The students filled bleachers outside of East Rowan High as if they were getting ready for a pep rally, but the first responders on the scene were there to rally for a different cause. The Vehicle Prevention Program teamed up with paramedics, law enforcement and fire departments from all over Rowan County to reenact a deadly crash scene.

"It's a little graphic, but they need to see it because that's reality," said Rowan County Sheriff Kevin Auten.

Officers removed a tarp, unveiling a crushed vehicle with a bloodied teen still inside. Under this scenario, the teen hit a utility pole at a speed of 55 mph. Students watched as firefighters used the jaws of life to remove the doors to get the teen out. Stunned students looked on as paramedics tried unsuccessfully to save his life.
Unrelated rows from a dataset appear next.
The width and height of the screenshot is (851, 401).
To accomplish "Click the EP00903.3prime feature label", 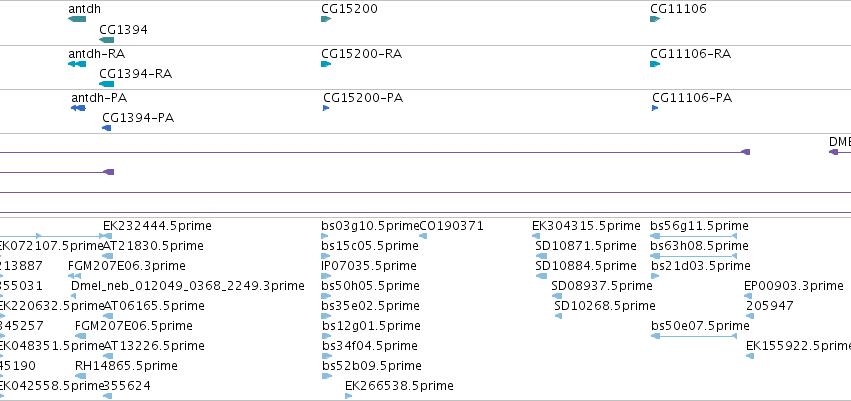I will [x=794, y=286].
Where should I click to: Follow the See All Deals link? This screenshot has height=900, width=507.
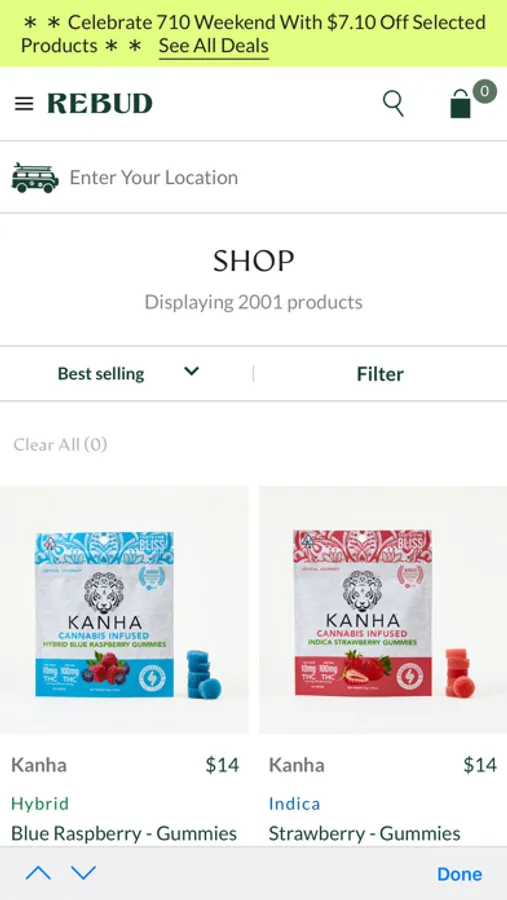tap(214, 46)
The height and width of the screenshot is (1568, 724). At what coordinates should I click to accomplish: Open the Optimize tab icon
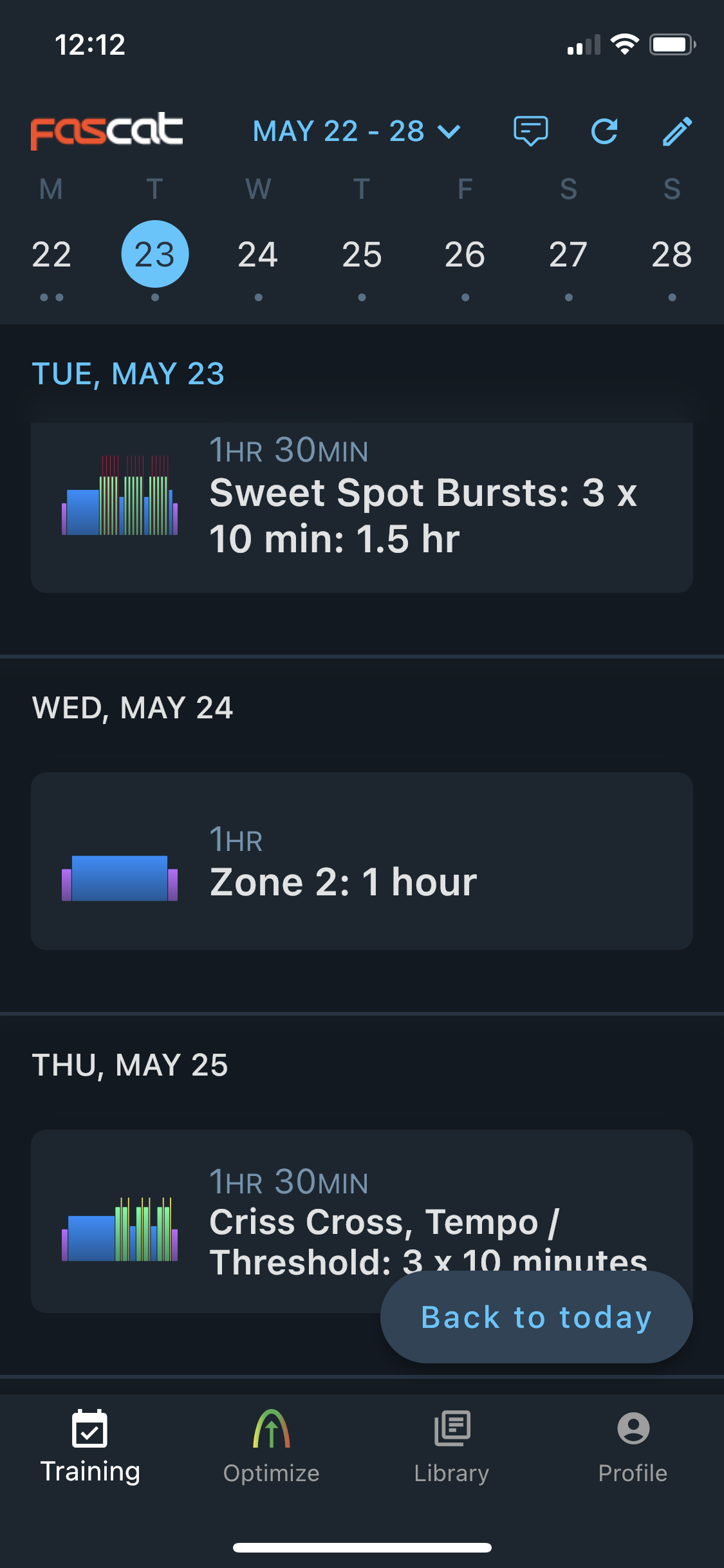click(x=272, y=1428)
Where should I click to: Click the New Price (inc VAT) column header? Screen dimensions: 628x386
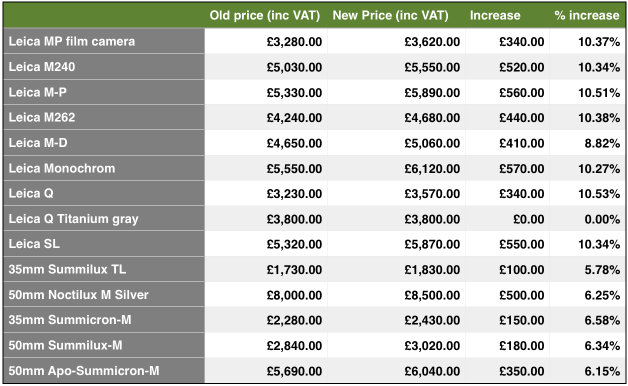pos(390,15)
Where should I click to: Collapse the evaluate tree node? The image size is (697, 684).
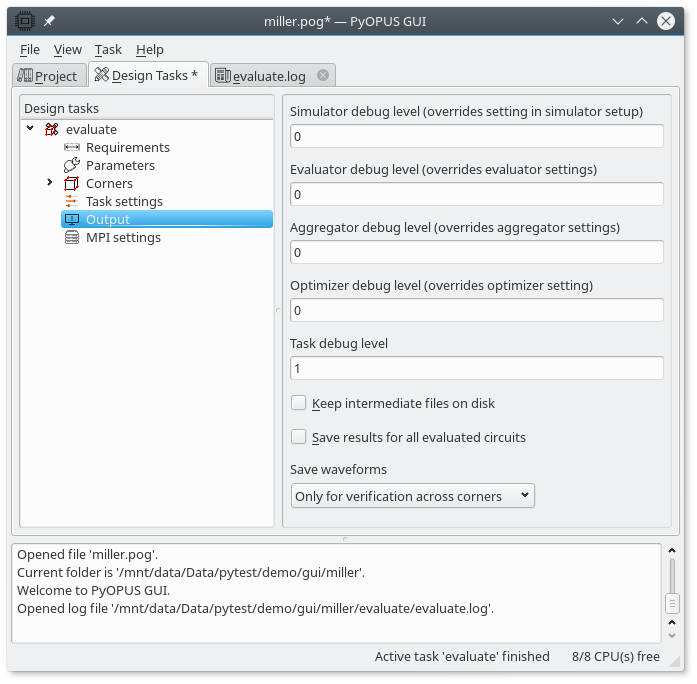click(31, 129)
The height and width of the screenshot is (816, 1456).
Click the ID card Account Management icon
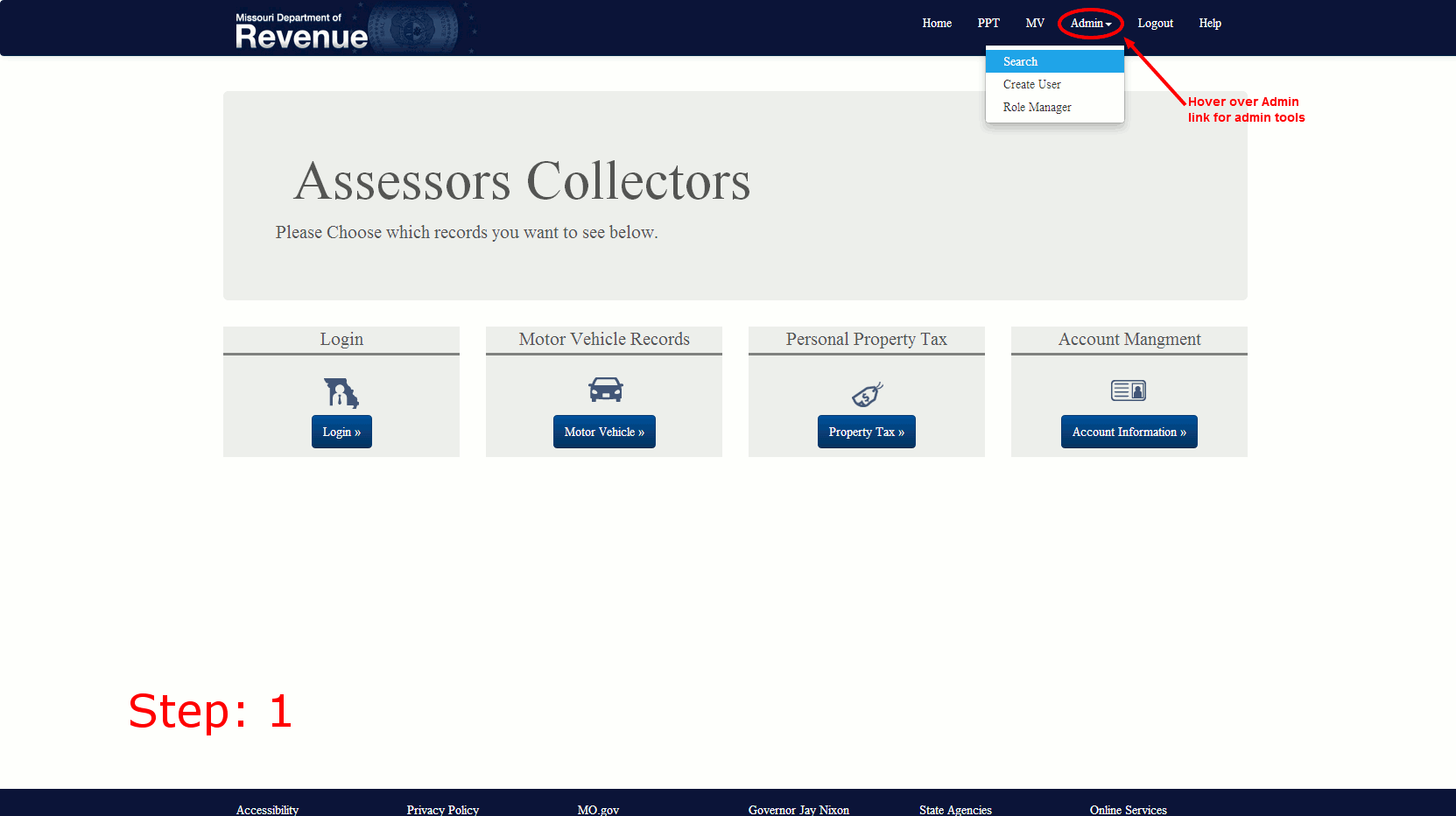pos(1129,390)
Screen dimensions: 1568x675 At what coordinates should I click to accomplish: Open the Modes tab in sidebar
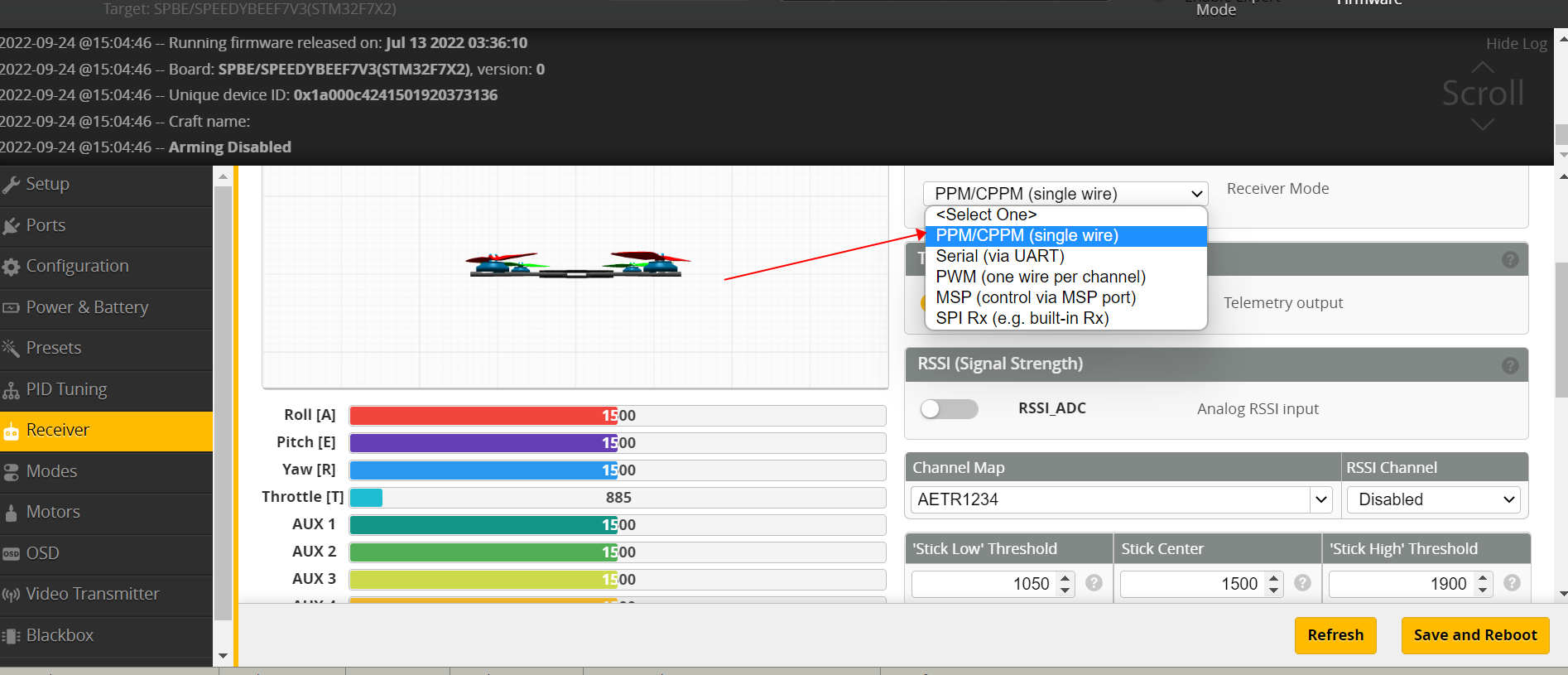tap(51, 471)
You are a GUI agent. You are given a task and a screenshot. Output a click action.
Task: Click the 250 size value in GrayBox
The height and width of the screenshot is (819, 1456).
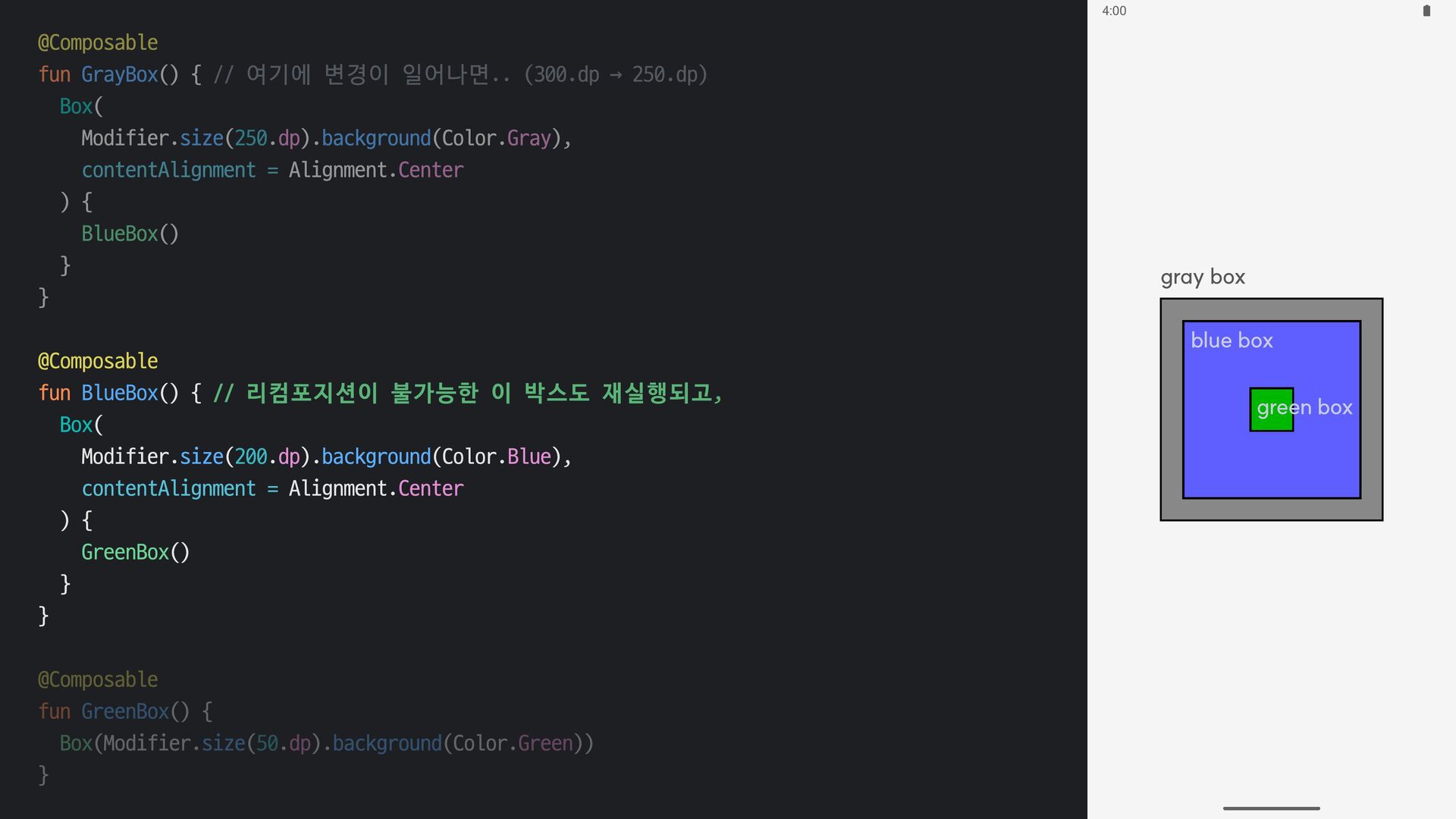[250, 138]
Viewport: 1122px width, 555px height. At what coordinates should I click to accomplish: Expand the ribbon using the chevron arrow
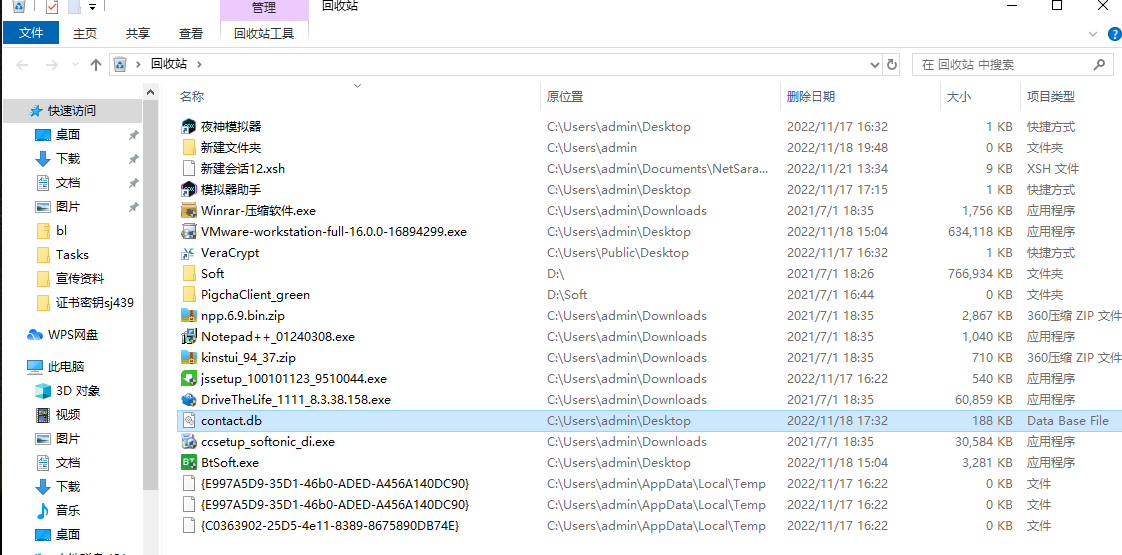[1092, 33]
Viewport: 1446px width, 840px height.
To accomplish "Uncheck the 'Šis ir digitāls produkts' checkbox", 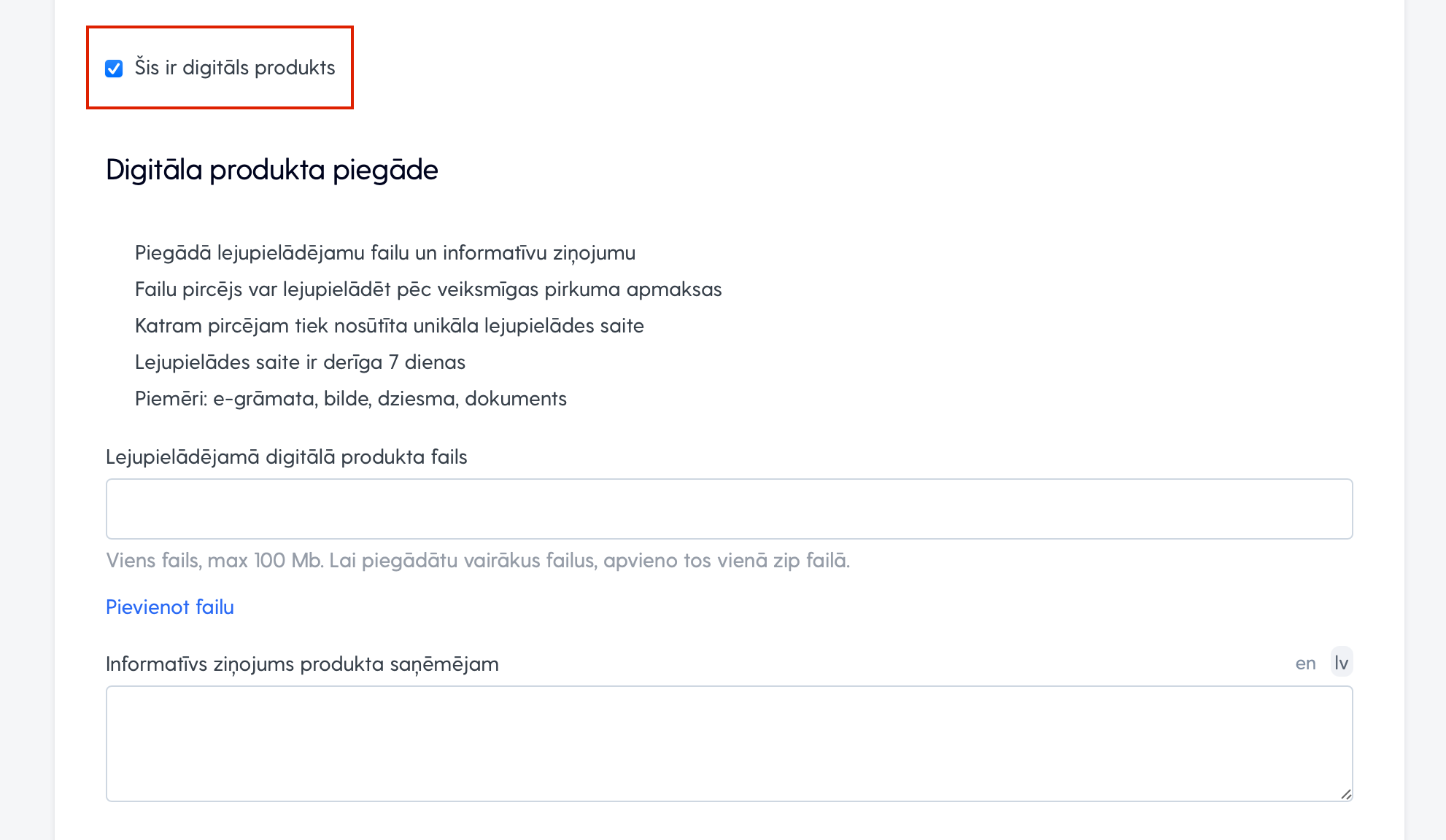I will point(114,69).
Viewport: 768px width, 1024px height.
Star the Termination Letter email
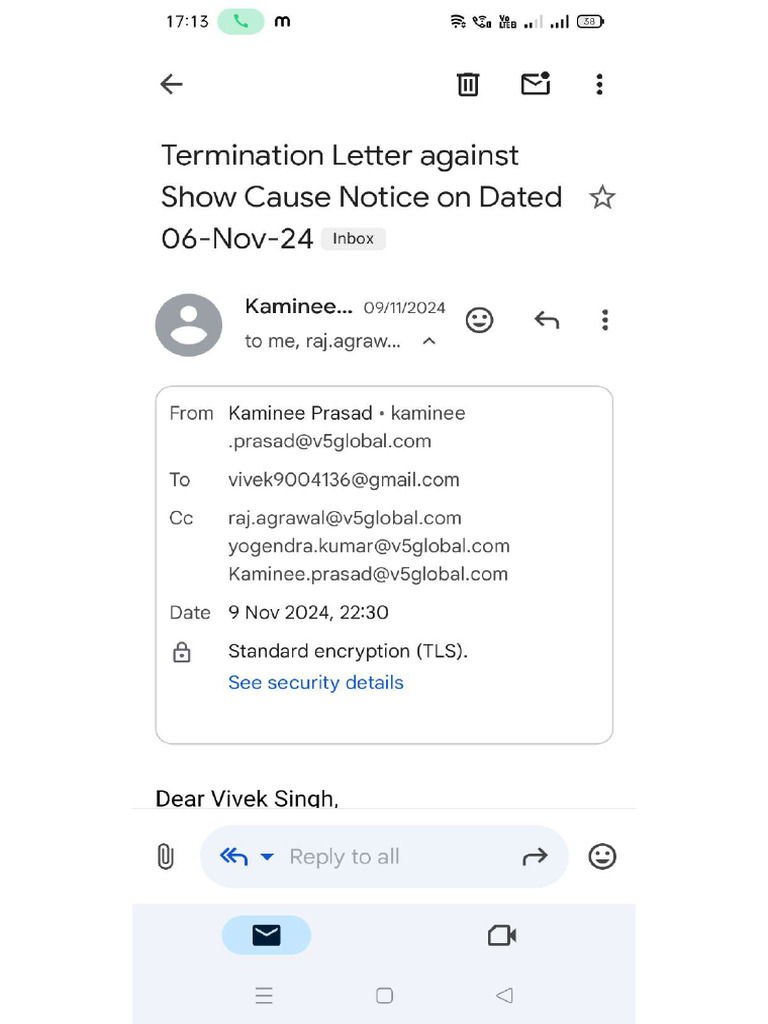[602, 197]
"It was hard to hold back all the tears," said East Rowan High student William Hunter Evans.

Evans' best friend, Hunter Schenck, was killed in a car crash last June.

"It was really disturbing to find out my best friend since third grade died," he said.

"It's something no parent wants to be a part of, nobody wants that notification," said Schenk's mother, Jennifer Shoe. "I certainly didn't."

Her son had turned 18 six weeks before the crash. She says he over-corrected and ended up in a ditch. He would've been a senior at East Rowan High this year.

"He was not wearing his seat belt and he was ejected, and he had a Chevy blazer-- a 5000-pound vehicle-- and it rolled right on top of him," she explained.

Eighty-one teens died in North Carolina in car crashes in 2015. In 53% of those crashes, teens were not wearing seat belts. Sixty-percent involved unsafe lane changes in 2015, down from 91% the previous year. Alcohol and speed are also factors, responsible for 22 and 45% of fatal crashes.

"I just honestly hope that this impacted those kids that they really understand that it can happen, it has happened," said Shoe.